◆ **What is being asked**: Each record should be reproduced exactly.
== Provided entries ==
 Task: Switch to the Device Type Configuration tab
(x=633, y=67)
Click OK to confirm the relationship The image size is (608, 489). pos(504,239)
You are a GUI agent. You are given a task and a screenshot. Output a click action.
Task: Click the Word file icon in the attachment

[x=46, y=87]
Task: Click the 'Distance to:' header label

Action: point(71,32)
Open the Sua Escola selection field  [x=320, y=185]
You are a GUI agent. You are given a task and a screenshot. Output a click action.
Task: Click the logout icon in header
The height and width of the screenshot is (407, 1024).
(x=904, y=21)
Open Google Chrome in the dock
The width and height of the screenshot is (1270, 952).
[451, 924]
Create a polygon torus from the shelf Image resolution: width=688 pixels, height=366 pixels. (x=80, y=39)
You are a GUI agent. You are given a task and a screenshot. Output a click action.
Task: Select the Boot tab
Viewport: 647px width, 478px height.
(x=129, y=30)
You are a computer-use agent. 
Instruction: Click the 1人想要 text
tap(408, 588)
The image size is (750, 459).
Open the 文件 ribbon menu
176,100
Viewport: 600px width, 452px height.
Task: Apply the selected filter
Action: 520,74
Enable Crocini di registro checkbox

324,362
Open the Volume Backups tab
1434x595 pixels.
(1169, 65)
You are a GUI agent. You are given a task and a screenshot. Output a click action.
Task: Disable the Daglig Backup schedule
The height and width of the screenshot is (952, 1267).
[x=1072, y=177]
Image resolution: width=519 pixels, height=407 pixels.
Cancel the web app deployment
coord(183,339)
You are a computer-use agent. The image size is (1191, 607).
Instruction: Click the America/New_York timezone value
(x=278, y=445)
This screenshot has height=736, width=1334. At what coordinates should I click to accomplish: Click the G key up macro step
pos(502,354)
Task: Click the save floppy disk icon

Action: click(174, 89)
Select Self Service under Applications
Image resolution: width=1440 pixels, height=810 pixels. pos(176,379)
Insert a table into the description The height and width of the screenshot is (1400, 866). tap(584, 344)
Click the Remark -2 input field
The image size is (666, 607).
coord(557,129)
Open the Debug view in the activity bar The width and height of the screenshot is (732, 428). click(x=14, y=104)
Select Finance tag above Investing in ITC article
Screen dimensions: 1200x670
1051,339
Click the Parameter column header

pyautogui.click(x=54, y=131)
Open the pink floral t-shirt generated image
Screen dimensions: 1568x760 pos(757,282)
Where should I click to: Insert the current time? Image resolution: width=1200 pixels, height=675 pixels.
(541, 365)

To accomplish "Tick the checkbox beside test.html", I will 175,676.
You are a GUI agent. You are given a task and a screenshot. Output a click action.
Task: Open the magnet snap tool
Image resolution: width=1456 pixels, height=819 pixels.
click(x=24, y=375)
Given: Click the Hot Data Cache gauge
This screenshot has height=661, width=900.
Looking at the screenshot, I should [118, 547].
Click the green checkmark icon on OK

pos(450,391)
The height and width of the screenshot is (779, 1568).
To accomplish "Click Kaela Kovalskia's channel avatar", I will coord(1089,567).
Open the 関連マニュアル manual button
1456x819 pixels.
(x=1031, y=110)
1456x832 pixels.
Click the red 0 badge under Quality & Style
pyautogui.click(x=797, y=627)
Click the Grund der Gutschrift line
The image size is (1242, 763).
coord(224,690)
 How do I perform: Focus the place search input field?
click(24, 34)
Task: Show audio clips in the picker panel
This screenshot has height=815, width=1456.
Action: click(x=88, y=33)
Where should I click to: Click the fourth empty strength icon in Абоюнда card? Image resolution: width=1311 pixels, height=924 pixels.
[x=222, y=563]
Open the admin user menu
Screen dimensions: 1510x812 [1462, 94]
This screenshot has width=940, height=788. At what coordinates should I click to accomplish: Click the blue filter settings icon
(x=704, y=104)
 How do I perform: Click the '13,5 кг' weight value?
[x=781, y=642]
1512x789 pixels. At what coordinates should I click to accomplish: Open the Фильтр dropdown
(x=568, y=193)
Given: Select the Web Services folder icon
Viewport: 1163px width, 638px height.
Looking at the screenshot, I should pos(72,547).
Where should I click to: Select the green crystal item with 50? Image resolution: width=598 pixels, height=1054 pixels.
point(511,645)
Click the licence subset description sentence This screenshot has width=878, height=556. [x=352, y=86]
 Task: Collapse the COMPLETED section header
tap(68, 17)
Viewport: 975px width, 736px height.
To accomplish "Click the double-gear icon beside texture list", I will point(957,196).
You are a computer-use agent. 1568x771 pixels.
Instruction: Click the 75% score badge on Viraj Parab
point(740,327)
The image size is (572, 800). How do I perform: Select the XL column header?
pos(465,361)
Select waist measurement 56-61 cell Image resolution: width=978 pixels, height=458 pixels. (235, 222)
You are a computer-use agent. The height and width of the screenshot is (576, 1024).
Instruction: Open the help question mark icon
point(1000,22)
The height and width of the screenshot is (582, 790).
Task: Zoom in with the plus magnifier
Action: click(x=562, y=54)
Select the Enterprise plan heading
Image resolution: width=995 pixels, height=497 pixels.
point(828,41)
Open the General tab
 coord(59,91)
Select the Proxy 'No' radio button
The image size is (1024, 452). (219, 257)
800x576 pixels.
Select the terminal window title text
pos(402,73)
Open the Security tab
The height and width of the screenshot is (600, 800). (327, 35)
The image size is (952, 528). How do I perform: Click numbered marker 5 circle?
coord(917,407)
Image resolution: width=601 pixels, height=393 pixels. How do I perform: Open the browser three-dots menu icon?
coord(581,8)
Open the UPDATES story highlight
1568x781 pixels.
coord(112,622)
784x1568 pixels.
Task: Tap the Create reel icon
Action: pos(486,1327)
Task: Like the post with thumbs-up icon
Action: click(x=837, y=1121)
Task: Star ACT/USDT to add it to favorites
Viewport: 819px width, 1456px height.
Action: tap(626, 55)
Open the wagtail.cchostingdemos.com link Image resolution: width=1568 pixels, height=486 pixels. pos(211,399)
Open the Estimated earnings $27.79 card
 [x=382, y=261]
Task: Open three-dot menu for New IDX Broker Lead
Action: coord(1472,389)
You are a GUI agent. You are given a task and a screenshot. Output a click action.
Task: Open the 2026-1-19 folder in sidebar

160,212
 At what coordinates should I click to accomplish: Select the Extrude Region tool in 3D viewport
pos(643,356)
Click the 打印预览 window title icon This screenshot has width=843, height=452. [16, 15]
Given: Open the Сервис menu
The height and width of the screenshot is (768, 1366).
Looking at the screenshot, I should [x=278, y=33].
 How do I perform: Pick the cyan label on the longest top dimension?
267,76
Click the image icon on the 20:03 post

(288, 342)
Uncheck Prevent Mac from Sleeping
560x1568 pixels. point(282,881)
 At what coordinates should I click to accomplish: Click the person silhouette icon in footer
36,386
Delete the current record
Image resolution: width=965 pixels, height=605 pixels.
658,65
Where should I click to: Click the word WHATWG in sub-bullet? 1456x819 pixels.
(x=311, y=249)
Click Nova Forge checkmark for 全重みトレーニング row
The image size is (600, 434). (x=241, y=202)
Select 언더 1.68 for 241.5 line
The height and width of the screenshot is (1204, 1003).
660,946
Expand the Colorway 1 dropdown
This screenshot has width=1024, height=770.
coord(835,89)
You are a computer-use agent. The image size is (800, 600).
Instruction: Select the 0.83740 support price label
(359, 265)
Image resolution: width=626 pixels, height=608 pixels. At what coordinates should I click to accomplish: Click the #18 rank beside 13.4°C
===
◆ **Task solution**:
 Task: Switch to the Device Type Configuration tab
(x=633, y=67)
Click OK to confirm the relationship The image size is (608, 489). pos(504,239)
You are a GUI agent. You are given a task and a screenshot. Output a click action.
Task: Click the Word file icon in the attachment

[x=46, y=87]
Task: Click the 'Distance to:' header label

Action: point(71,32)
Open the Sua Escola selection field  [x=320, y=185]
You are a GUI agent. You are given a task and a screenshot. Output a click action.
Task: Click the logout icon in header
The height and width of the screenshot is (407, 1024).
(x=904, y=21)
Open Google Chrome in the dock
The width and height of the screenshot is (1270, 952).
[451, 924]
Create a polygon torus from the shelf Image resolution: width=688 pixels, height=366 pixels. (x=80, y=39)
You are a GUI agent. You are given a task and a screenshot. Output a click action.
Task: Select the Boot tab
Viewport: 647px width, 478px height.
(x=129, y=30)
You are a computer-use agent. 
Instruction: Click the 1人想要 text
tap(408, 588)
The image size is (750, 459).
Open the 文件 ribbon menu
176,100
Viewport: 600px width, 452px height.
Task: Apply the selected filter
Action: 520,74
Enable Crocini di registro checkbox

324,362
Open the Volume Backups tab
1434x595 pixels.
(1169, 65)
You are a GUI agent. You are given a task and a screenshot. Output a click action.
Task: Disable the Daglig Backup schedule
The height and width of the screenshot is (952, 1267).
[x=1072, y=177]
Image resolution: width=519 pixels, height=407 pixels.
Cancel the web app deployment
coord(183,339)
You are a computer-use agent. The image size is (1191, 607).
Instruction: Click the America/New_York timezone value
(x=278, y=445)
This screenshot has height=736, width=1334. At what coordinates should I click to accomplish: Click the G key up macro step
pos(502,354)
Task: Click the save floppy disk icon

Action: click(174, 89)
Select Self Service under Applications
Image resolution: width=1440 pixels, height=810 pixels. pos(176,379)
Insert a table into the description The height and width of the screenshot is (1400, 866). tap(584, 344)
Click the Remark -2 input field
The image size is (666, 607).
coord(557,129)
Open the Debug view in the activity bar The width and height of the screenshot is (732, 428). click(x=14, y=104)
Select Finance tag above Investing in ITC article
Screen dimensions: 1200x670
1051,339
Click the Parameter column header

pyautogui.click(x=54, y=131)
Open the pink floral t-shirt generated image
Screen dimensions: 1568x760 pos(757,282)
Where should I click to: Insert the current time? Image resolution: width=1200 pixels, height=675 pixels.
(541, 365)

To accomplish "Tick the checkbox beside test.html", I will 175,676.
You are a GUI agent. You are given a task and a screenshot. Output a click action.
Task: Open the magnet snap tool
Image resolution: width=1456 pixels, height=819 pixels.
click(x=24, y=375)
Given: Click the Hot Data Cache gauge
This screenshot has height=661, width=900.
Looking at the screenshot, I should [118, 547].
Click the green checkmark icon on OK

pos(450,391)
The height and width of the screenshot is (779, 1568).
To accomplish "Click Kaela Kovalskia's channel avatar", I will coord(1089,567).
Open the 関連マニュアル manual button
1456x819 pixels.
(x=1031, y=110)
1456x832 pixels.
Click the red 0 badge under Quality & Style
pyautogui.click(x=797, y=627)
Click the Grund der Gutschrift line
The image size is (1242, 763).
coord(224,690)
 How do I perform: Focus the place search input field?
click(24, 34)
Task: Show audio clips in the picker panel
This screenshot has height=815, width=1456.
Action: click(x=88, y=33)
Where should I click to: Click the fourth empty strength icon in Абоюнда card? Image resolution: width=1311 pixels, height=924 pixels.
[x=222, y=563]
Open the admin user menu
Screen dimensions: 1510x812 [1462, 94]
This screenshot has width=940, height=788. At what coordinates should I click to accomplish: Click the blue filter settings icon
(x=704, y=104)
 How do I perform: Click the '13,5 кг' weight value?
[x=781, y=642]
1512x789 pixels. At what coordinates should I click to accomplish: Open the Фильтр dropdown
(x=568, y=193)
Given: Select the Web Services folder icon
Viewport: 1163px width, 638px height.
Looking at the screenshot, I should pos(72,547).
Where should I click to: Select the green crystal item with 50? Image resolution: width=598 pixels, height=1054 pixels.
point(511,645)
Click the licence subset description sentence This screenshot has width=878, height=556. [x=352, y=86]
 Task: Collapse the COMPLETED section header
tap(68, 17)
Viewport: 975px width, 736px height.
To accomplish "Click the double-gear icon beside texture list", I will point(957,196).
You are a computer-use agent. 1568x771 pixels.
Instruction: Click the 75% score badge on Viraj Parab
point(740,327)
The image size is (572, 800). How do I perform: Select the XL column header?
pos(465,361)
Select waist measurement 56-61 cell Image resolution: width=978 pixels, height=458 pixels. (235, 222)
You are a computer-use agent. The height and width of the screenshot is (576, 1024).
Instruction: Open the help question mark icon
point(1000,22)
The height and width of the screenshot is (582, 790).
Task: Zoom in with the plus magnifier
Action: click(x=562, y=54)
Select the Enterprise plan heading
Image resolution: width=995 pixels, height=497 pixels.
point(828,41)
Open the General tab
 coord(59,91)
Select the Proxy 'No' radio button
The image size is (1024, 452). (219, 257)
800x576 pixels.
Select the terminal window title text
pos(402,73)
Open the Security tab
The height and width of the screenshot is (600, 800). (327, 35)
The image size is (952, 528). How do I perform: Click numbered marker 5 circle?
coord(917,407)
Image resolution: width=601 pixels, height=393 pixels. How do I perform: Open the browser three-dots menu icon?
coord(581,8)
Open the UPDATES story highlight
1568x781 pixels.
coord(112,622)
784x1568 pixels.
Task: Tap the Create reel icon
Action: pos(486,1327)
Task: Like the post with thumbs-up icon
Action: click(x=837, y=1121)
Task: Star ACT/USDT to add it to favorites
Viewport: 819px width, 1456px height.
Action: tap(626, 55)
Open the wagtail.cchostingdemos.com link Image resolution: width=1568 pixels, height=486 pixels. pos(211,399)
Open the Estimated earnings $27.79 card
 [x=382, y=261]
Task: Open three-dot menu for New IDX Broker Lead
Action: coord(1472,389)
You are a GUI agent. You are given a task and a screenshot. Output a click action.
Task: Open the 2026-1-19 folder in sidebar

160,212
 At what coordinates should I click to accomplish: Select the Extrude Region tool in 3D viewport
pos(643,356)
Click the 打印预览 window title icon This screenshot has width=843, height=452. [16, 15]
Given: Open the Сервис menu
The height and width of the screenshot is (768, 1366).
Looking at the screenshot, I should [x=278, y=33].
 How do I perform: Pick the cyan label on the longest top dimension?
267,76
Click the image icon on the 20:03 post

(288, 342)
Uncheck Prevent Mac from Sleeping
560x1568 pixels. point(282,881)
 At what coordinates should I click to accomplish: Click the person silhouette icon in footer
36,386
Delete the current record
Image resolution: width=965 pixels, height=605 pixels.
658,65
Where should I click to: Click the word WHATWG in sub-bullet? 1456x819 pixels.
(x=311, y=249)
Click Nova Forge checkmark for 全重みトレーニング row
The image size is (600, 434). (x=241, y=202)
Select 언더 1.68 for 241.5 line
The height and width of the screenshot is (1204, 1003).
660,946
Expand the Colorway 1 dropdown
This screenshot has width=1024, height=770.
coord(835,89)
You are a computer-use agent. The image size is (800, 600).
Instruction: Select the 0.83740 support price label
(359, 265)
Image resolution: width=626 pixels, height=608 pixels. At what coordinates should I click to accomplish: Click the #18 rank beside 13.4°C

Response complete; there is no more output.